COMPITI DA SVOLGERE:
1) Riproduci fedelmente la parte del testo sui “Paesi sicuri” che si apre con le parole contenenti «La sovrapposizione quasi» e si chiude con «della Costituzione Italiana.».
2) Rispondi alle seguenti domande sul testo sui “Paesi sicuri”, una per riga:
(a) Quanti residenti conta in Italia la comunità del Marocco?
(b) Secondo i dati del Ministero del Lavoro, quale percentuale dei moldavi residenti in Italia è presente a seguito di una richiesta di asilo?
(c) Quale Paese è al primo posto per i residenti stranieri provenienti dall’Asia occidentale?
3) Continua il testo sulle liste dei “Paesi sicuri” a partire dalla sua ultima frase.

TESTO FORNITO:
_ _ _ _

Per quel che riguarda l’area africana il Marocco è al primo posto (con 420.172 residenti), la Nigeria è terza (119.435), Senegal quarto (110.763 ), Tunisia quinta (99.002 ), Ghana sesto (48.280 ), Costa D’Avorio settima (28.385 ), Gambia ottavo (21.826), Algeria decima (17.998), mentre Capo Verde è solo alla diciannovesima posizione (3694). Da notare l’assenza di Egitto, Mali e Camerun (che pure sono al secondo, nono e undicesimo posto), forse dovuta ai recenti problemi diplomatici con la giustizia egiziana e all’oggettiva instabilità politica degli altri due Stati, che avrebbe reso ingiustificabile – anche di fronte all’opinione pubblica – il loro inserimento nella lista dei “Paesi sicuri”.

Per quanto riguarda i Paesi extra-UE dell’Europa centro orientale, invece, l’Albania è al primo posto (419.987 residenti), l’Ucraina (presente nella lista del 2019) è al secondo posto (225.307 residenti), la Macedonia del Nord è quarta (53.443), il Kosovo quinto (37.064), la Serbia settima (31.432), la Bosnia-Erzegovina ottava (21.234) e il Montenegro undicesimo (1.942 ).
Anche in questo caso la lista dei “Paesi sicuri” non coincide esattamente con le comunità più numericamente rilevanti sul territorio italiano. Mancano la Russia (per ovvi motivi), che è al sesto posto (con 36.982 residenti), e la Moldova, che è al quarto, con 114.914 presenze. Però, è pur vero che secondo i dati forniti dal Ministero del Lavoro, solo lo 0,2% dei moldavi residenti in Italia è presente a seguito di una richiesta di asilo.

La Georgia, che è stata aggiunta alla lista dei “Paesi sicuri” quest’anno, è invece al primo posto per quel che riguarda i residenti stranieri provenienti dall’Asia occidentale (22.907).

La sovrapposizione quasi perfetta fra la lista dei “Paesi sicuri” e i dati ISTAT potrebbe essere solo un’improbabile coincidenza, ma è difficile non leggervi la volontà di limitare la crescita di alcune comunità straniere già molto numerose, anche se questo significa bipassare la Convenzione di Ginevra, l’articolo 14 della Dichiarazione universale dei diritti umani e l’Articolo 10 della Costituzione Italiana.

LE LISTE DEGLI ALTRI PAESI UE

Per avere le idee più chiare, si può consultare l’AIDA (Asylum Information Database) creato dall’ECRE (European Council on Refugees and Exiles), che mette a disposizione le liste di “Paesi sicuri” compilate da diversi Stati dell’Unione Europea.

_ _ _ _

RECORD DEL DATASET:

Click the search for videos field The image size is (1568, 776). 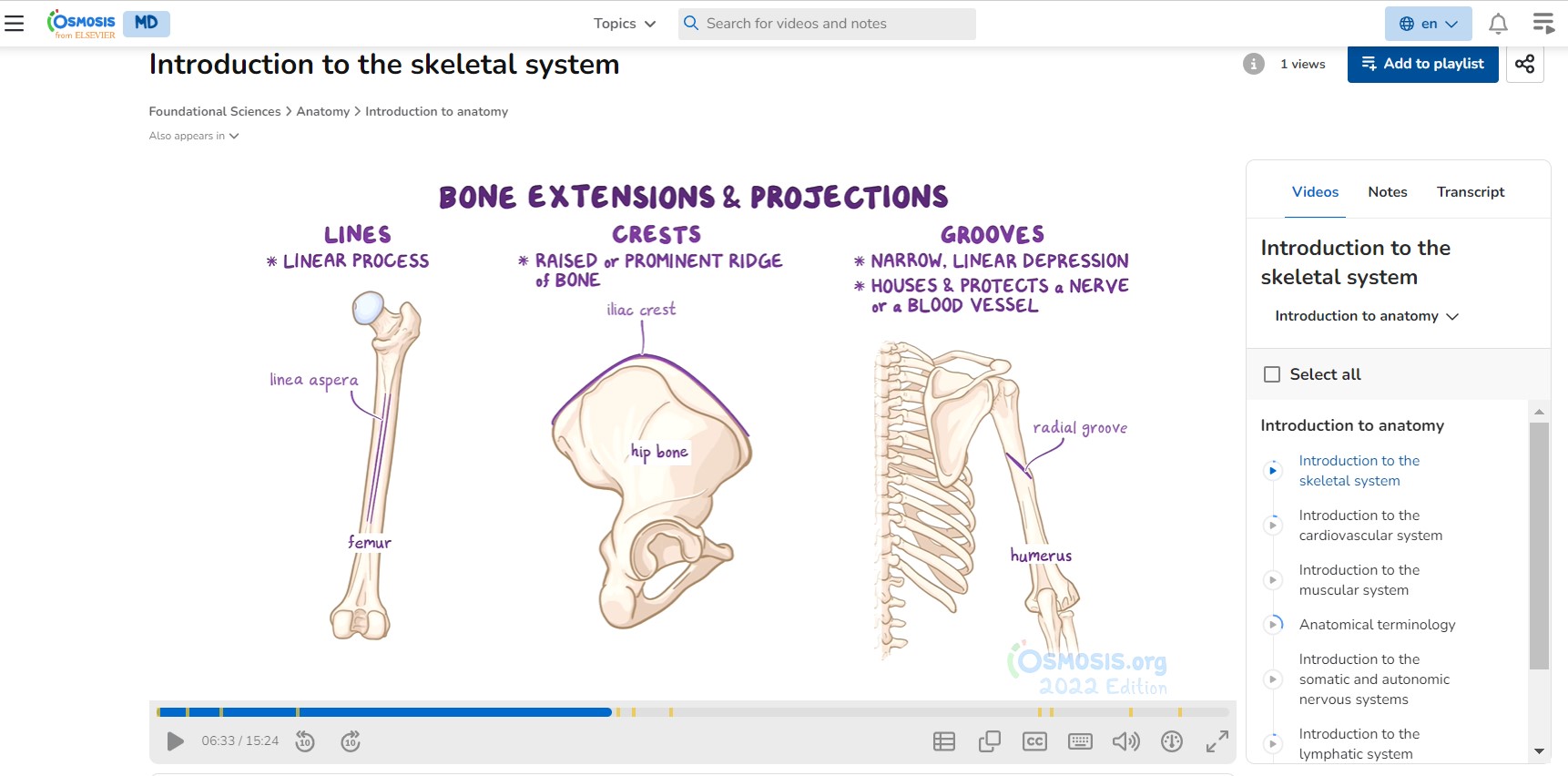[x=827, y=24]
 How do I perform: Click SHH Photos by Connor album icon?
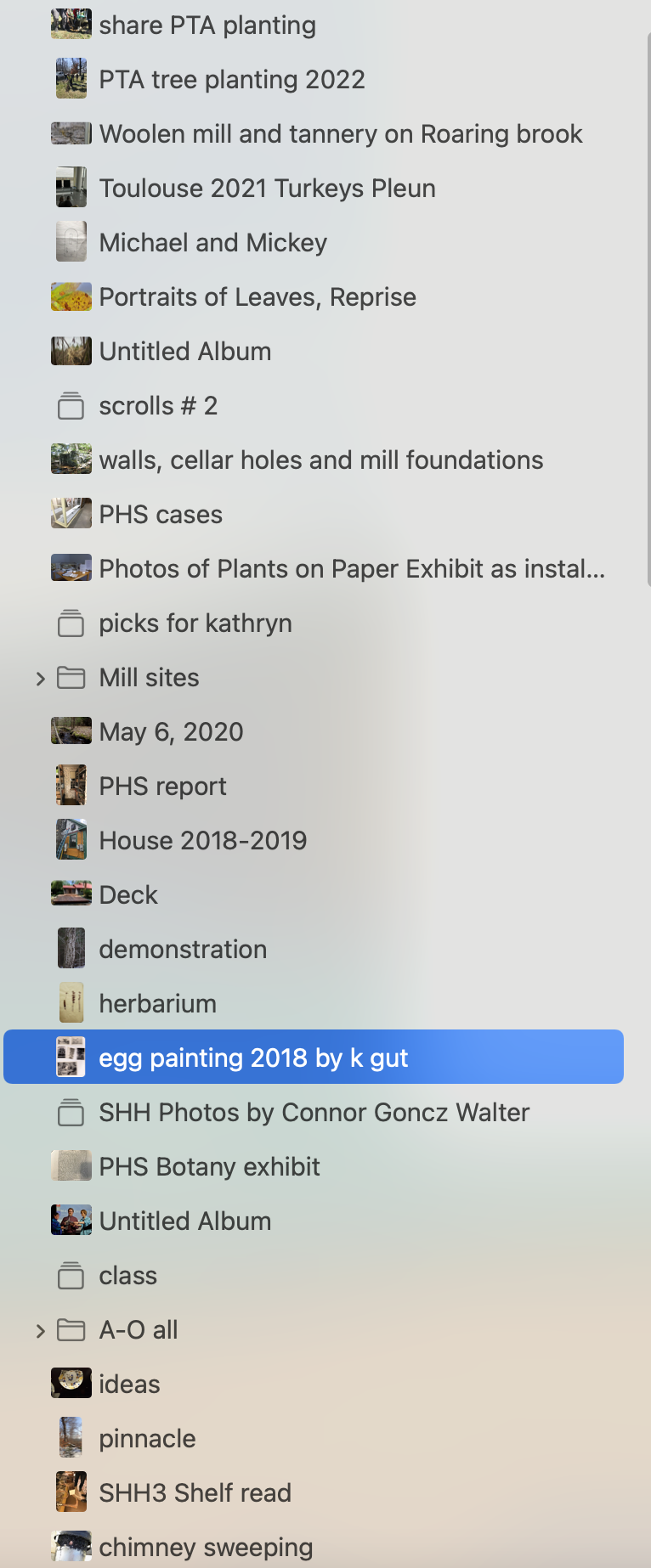pyautogui.click(x=71, y=1113)
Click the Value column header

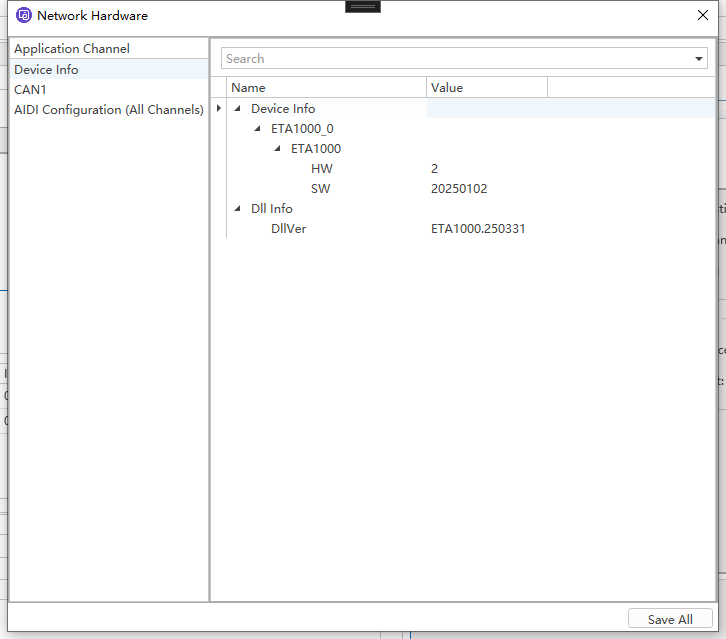486,88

_ _ _ _

RISPOSTE:
1)
La sovrapposizione quasi perfetta fra la lista dei “Paesi sicuri” e i dati ISTAT potrebbe essere solo un’improbabile coincidenza, ma è difficile non leggervi la volontà di limitare la crescita di alcune comunità straniere già molto numerose, anche se questo significa bipassare la Convenzione di Ginevra, l’articolo 14 della Dichiarazione universale dei diritti umani e l’Articolo 10 della Costituzione Italiana.

2)
(a) 420.172 residenti.
(b) Lo 0,2%.
(c) La Georgia, con 22.907 residenti.

3)
Analizzando questi dati, emerge una situazione abbastanza curiosa: se su alcuni “Paesi Sicuri” (come l’Albania) c’è una generale convergenza, in altri casi viene il sospetto che la lista venga compilata con una discrezionalità opinabile. L’unica lista a includere il Pakistan, per esempio è quella della Grecia (primo punto di arrivo europeo per i pakistani che percorrono la rotta balcanica), e l’unica lista che ha aggiunto Nigeria e Costa D’Avorio risulta quella italiana.

Oltretutto, consultando i dati del Ministero dell’Interno riguardo agli sbarchi avvenuti in Italia da gennaio a maggio 2023, si scopre che la presenza più numerosa è stata proprio quella dei cittadini ivoriani (16% circa). Ivoriani che, guarda caso, a partire dal 17 marzo 2023, devono portare avanti la loro richiesta di asilo in condizioni più difficili. Da notare che Spagna, Portogallo, Polonia, Romania e Bulgaria non hanno una lista, valutando la sicurezza dei Paesi di provenienza in rapporto a ciascun caso.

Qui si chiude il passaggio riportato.